Of course, 20 year old snowboarders can’t tinker with broadcasting laws

Nice job, NBC.

20-year-old kid gets a little overexcited for maybe two seconds, is instantly punished by life itself, and you catch her in a small lie while she’s trying to explain it to herself a few minutes later, then rake her over the coals for another half-hour.

And yet somehow, on your Sunday morning talk shows, you never seem to have the ability, ever, to confront anyone in the White House or the Congressional leadership on their stream of obvious, ongoing, shameful lies on about thirty different subjects.

Gosh. If only the media could have the same balls around the powerful as they do around a humiliated and disappointed 20-year-old girl.

Yeesh.

UPDATE: I wrote the above while exhausted at the end of a long day of snorkeling, and I believe my head may have been underwater a bit too long.  This may be the most unclear thing I’ve ever posted, and my bad. It’s in reference to an instant-classic Olympic flub that I assumed (wrongly) would be all over the news for its sheer embarrassing glory: American snowboard racer Lindsey Jacobellis was within seconds of winning a gold medal, with one of the biggest leads anyone will ever see in that sport: only one competitor was even still standing, and she wasn’t even within sight. So young Lindsey began hotdogging a few seconds from the finish line, and immediately not only fell down, but threw herself from the course entirely. By the time she managed to climb back up and regain her direction, zzzzip! went her pursurer right by, and that was that.
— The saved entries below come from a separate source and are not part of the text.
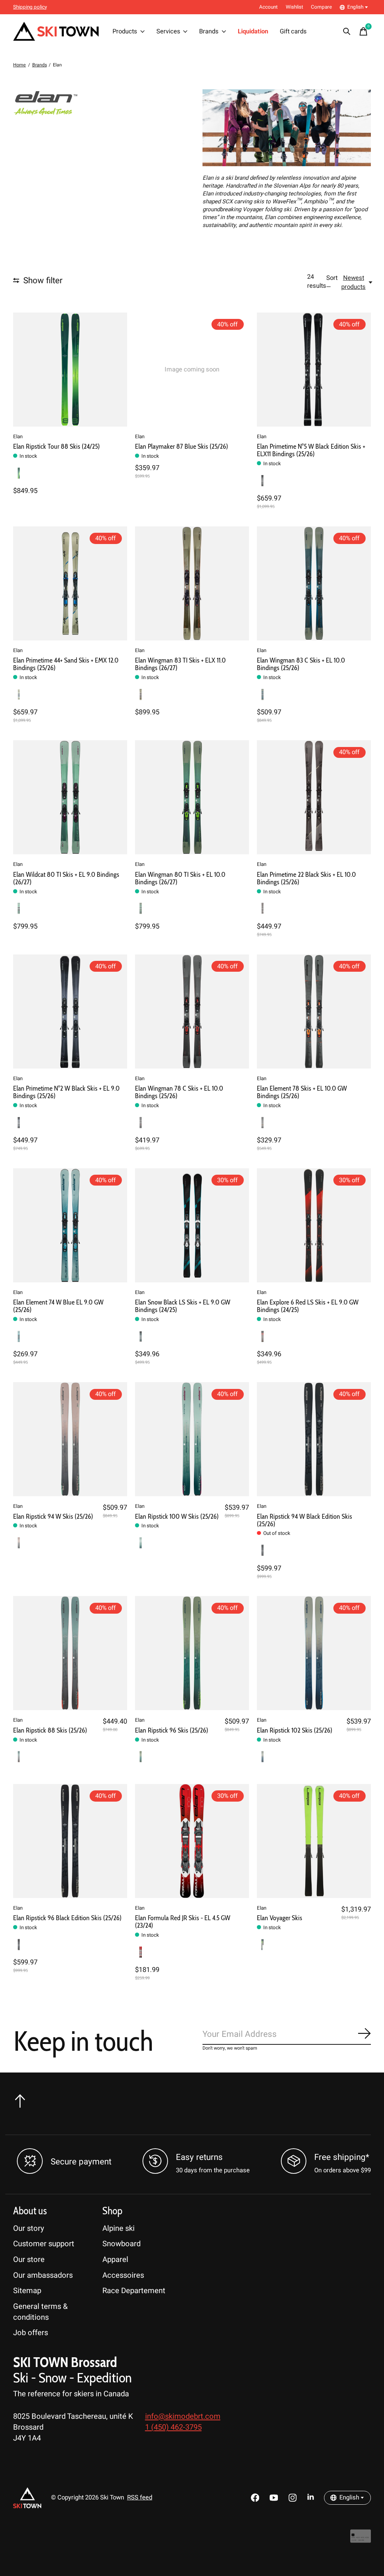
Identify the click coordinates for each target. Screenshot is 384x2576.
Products (124, 31)
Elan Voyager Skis (279, 1917)
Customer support (43, 2243)
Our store (29, 2259)
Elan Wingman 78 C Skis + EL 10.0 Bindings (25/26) (179, 1092)
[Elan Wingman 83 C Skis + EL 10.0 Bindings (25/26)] (314, 583)
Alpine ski (118, 2228)
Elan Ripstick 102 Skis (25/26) (294, 1730)
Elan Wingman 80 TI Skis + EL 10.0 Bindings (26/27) (180, 878)
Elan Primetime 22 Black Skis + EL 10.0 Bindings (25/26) (306, 878)
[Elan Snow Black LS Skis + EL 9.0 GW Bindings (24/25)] (192, 1225)
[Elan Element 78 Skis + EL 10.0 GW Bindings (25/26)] (314, 1011)
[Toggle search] (346, 31)
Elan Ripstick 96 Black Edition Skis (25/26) (67, 1917)
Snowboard (121, 2243)
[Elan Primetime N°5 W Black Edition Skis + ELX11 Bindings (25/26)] (314, 370)
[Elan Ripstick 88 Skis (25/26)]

It was an amazing example of hubris being instantly punished, and NBC seized on it by repeating the video over and over, interviewing her immediately afterwards, while she was still in shock and trying to rationalize her foolishness, then repeating the video again a few more times, and then interviewing her yet again. And when her rationalization was obvious crap, they said so, with a bluntness one never sees in the news division.

So that’s the reference.

What I forgot, of course, is that unusually few Americans are even watching the Olympics this year, partly because NBC always manages to make the games almost completely unwatchable, interrupting a perfectly enjoyable three-hour block of Visa card commercials with short bursts of actual athletics. These are terribly distracting from the main subject of the Olympics, which is of course Bob Costas. I understand that for the 2008 Olympics in Beijing, NBC is planning not to show any events at all, but merely let Bob Costas sit around a studio with friends, strumming a guitar, while Visa card ads play continuously on three cable networks. This will finally eliminate all those pesky images of world-class athletes which so vex the Olympic viewer.

Anyway, Lindsey Jacobellis flying too close to the sun is what the post up top was about. My bad.